Aliás, senti falta em todo o documentário da SPOTNIKS de qualquer menção a Bolsonaro na crise do coronavírus, que às alturas do encerramento do vídeo já havia tomado iniciativas parecidas com Trump e dito disparates semelhantes ou piores aos ditadores citados. Bolsonaro já é conhecido internacionalmente como um dos líderes que estão boicotando as orientações científicas e vinha se contrapondo ao seu ministro da saúde nas suas tentativas de controlar a epidemia com isolamento social, até demiti-lo e colocar em seu lugar um zumbi, o que pode nos levar a uma catástrofe ainda maior.

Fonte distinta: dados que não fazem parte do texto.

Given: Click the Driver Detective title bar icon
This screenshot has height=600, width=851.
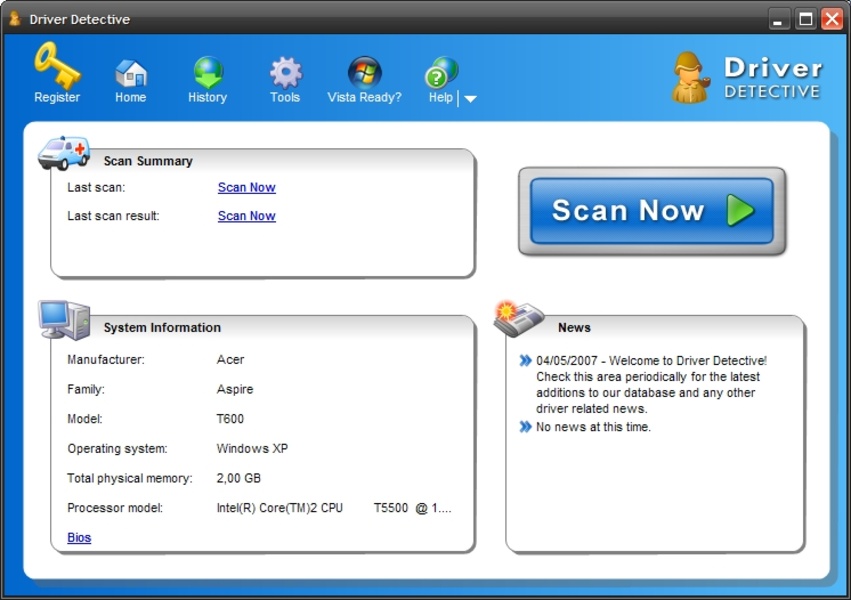Looking at the screenshot, I should click(14, 19).
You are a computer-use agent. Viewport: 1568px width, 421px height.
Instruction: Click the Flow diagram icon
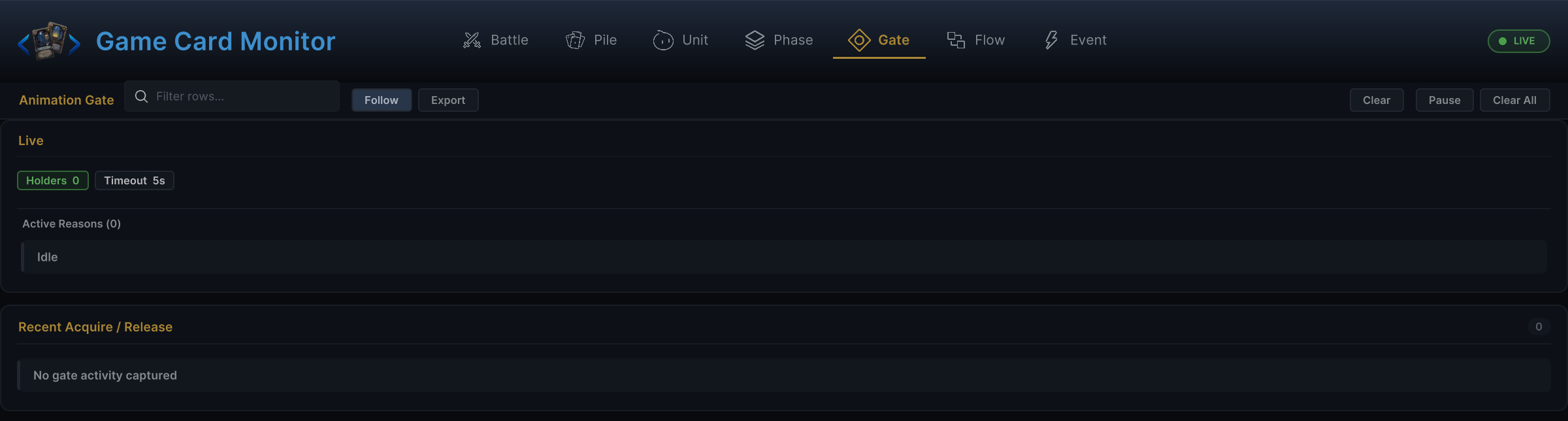click(956, 41)
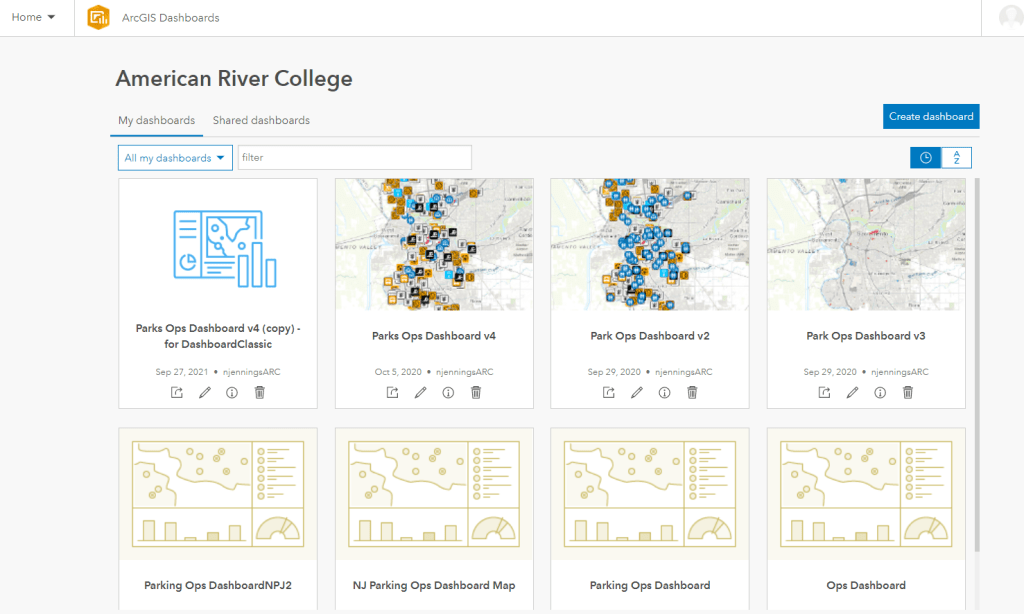This screenshot has width=1024, height=614.
Task: Delete Park Ops Dashboard v2 via trash icon
Action: tap(692, 393)
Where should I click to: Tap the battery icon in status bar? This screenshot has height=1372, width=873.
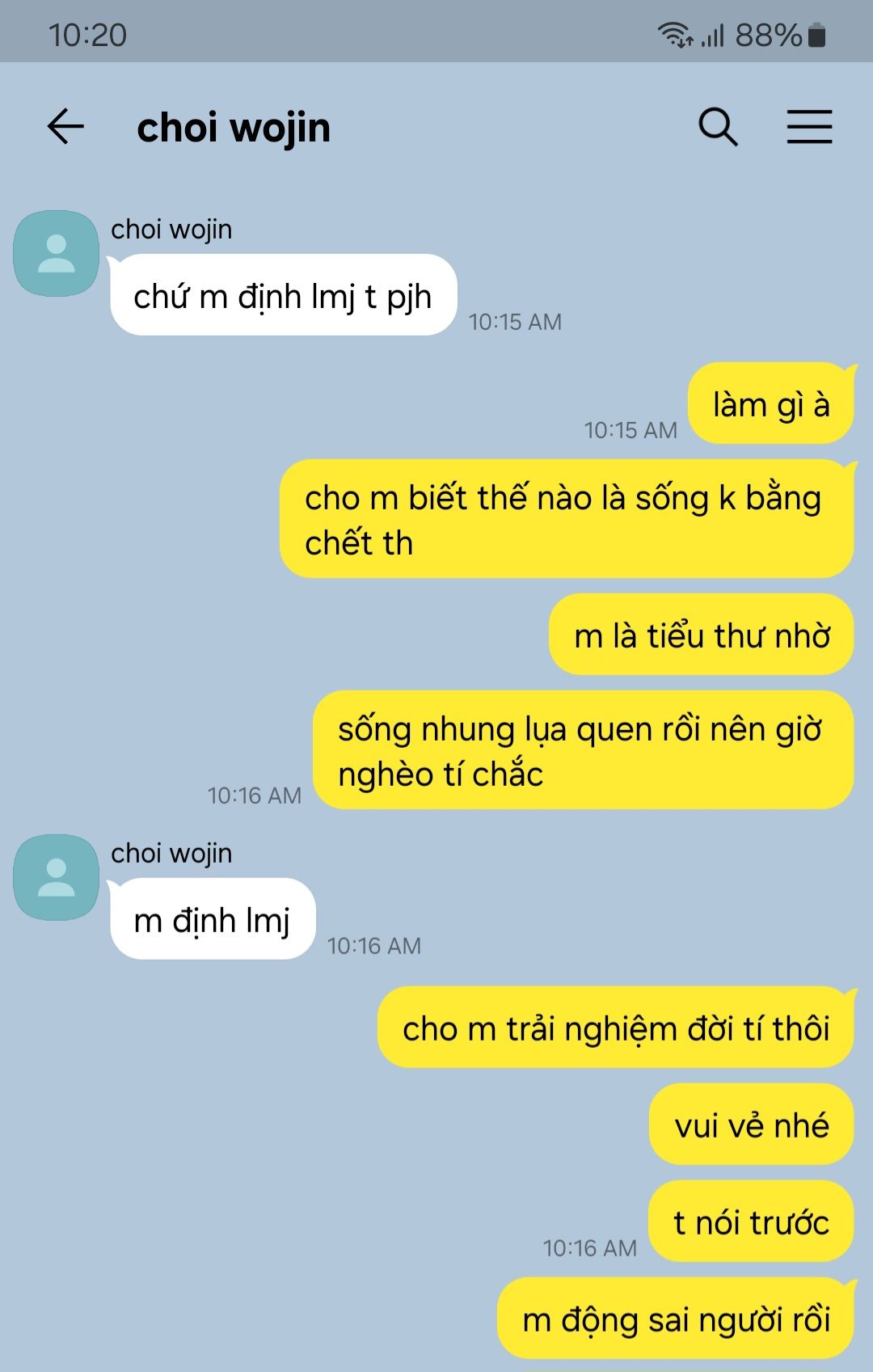(816, 36)
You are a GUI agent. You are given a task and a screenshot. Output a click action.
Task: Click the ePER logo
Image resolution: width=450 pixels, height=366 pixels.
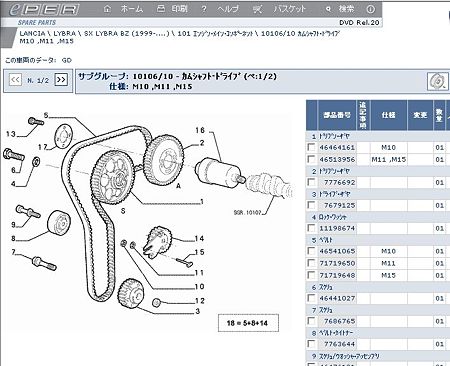[x=44, y=9]
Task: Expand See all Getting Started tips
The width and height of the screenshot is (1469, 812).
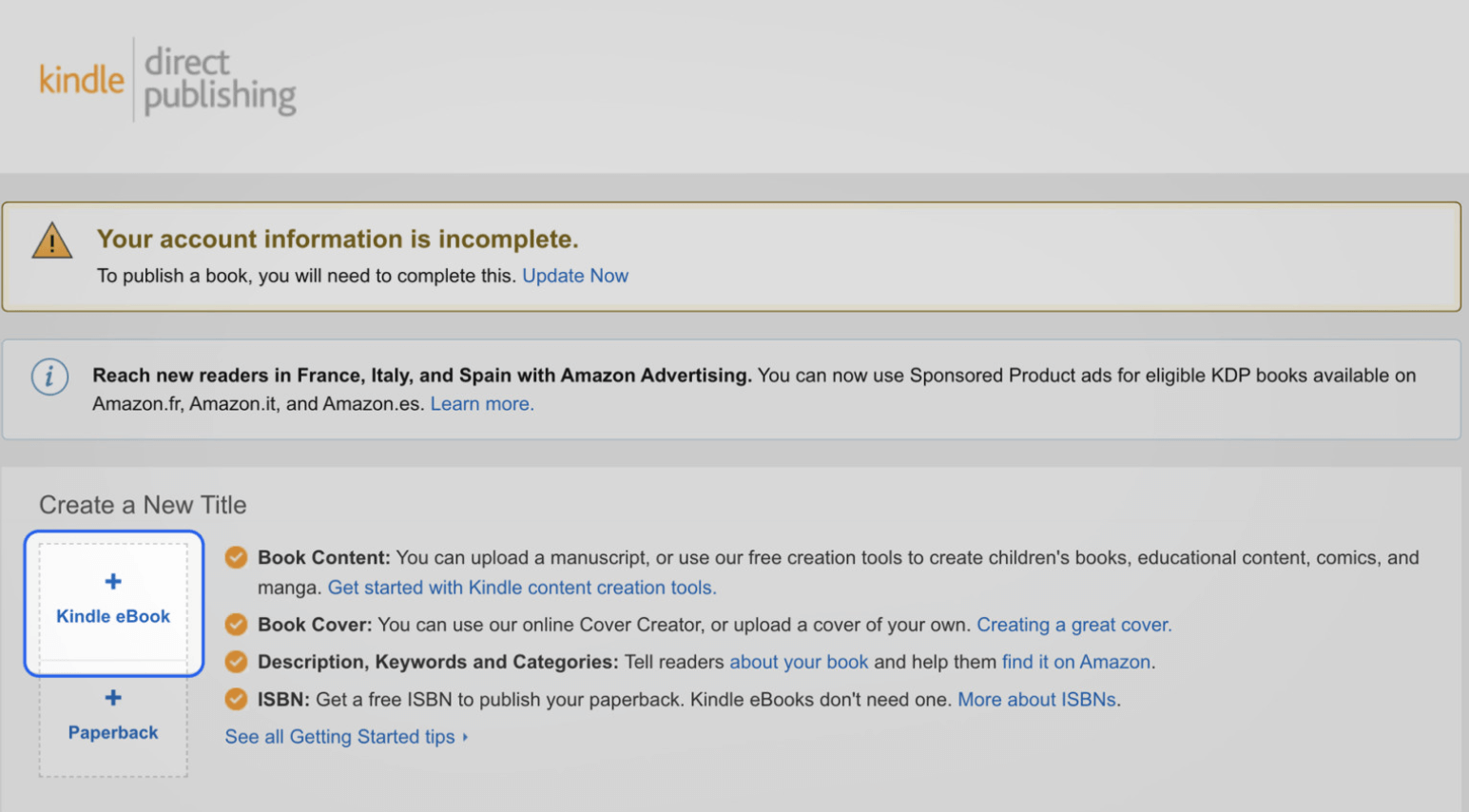Action: tap(346, 736)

Neste momento, já não tenho mais confiança nos novos números que serão divulgados pelo Ministério da Saúde, pois sem testes suficientes e sem disposição de transparência (leia-se “alinhamento total com o presidente”). Não me espantarei se começarmos a ver diminuição surpreendente da epidemia a partir da posse do novo ministro, contrariando o aumento do trabalho dos coveiros em todo o país.
Se a ditadura chinesa censurou médicos e cientistas, não podemos esquecer que Bolsonaro censurou o INPE sobre os desmatamentos na Amazônia, tentou censurar dados do Instituto Manguinhos sobre a criminalidade e a mudança de ministro da saúde é uma espécie de censura à postura do ex-ministro em defesa do que ele chama de ciência.
Ninguém ignora as besteiras de Bolsonaro sobre hidroxicloroquina e outras posturas anticientíficas, irresponsáveis e desatinadas, mas até quando as elites políticas e econômicas brasileiras pretendem proteger Bolsonaro como um mal necessário para se evitar o lulopetismo? Ou para fazer as reformas econômicas que retiram direitos dos trabalhadores, transformando-os de proletariado em precariado (https://chomsky.info/20120508/ ?
Vale a pena ver os vídeos.
Pode ser que você tenha uma percepção diferente da minha. São dois vídeos que fazem uma crítica liberal à ditadura chinesa antes (o português) e durante a pandemia (da SPOTNIKS). Aprendemos com os dois documentários que em nome de um projeto de hegemonia política e militar a ditadura chinesa cometeu um grave crime contra a humanidade ao censurar as informações sobre o novo coronavírus.
A humanidade somos nós, inclusive os chineses.
Obrigado à Luíza e ao Ernesto pelos vídeos e comentários sobre este texto.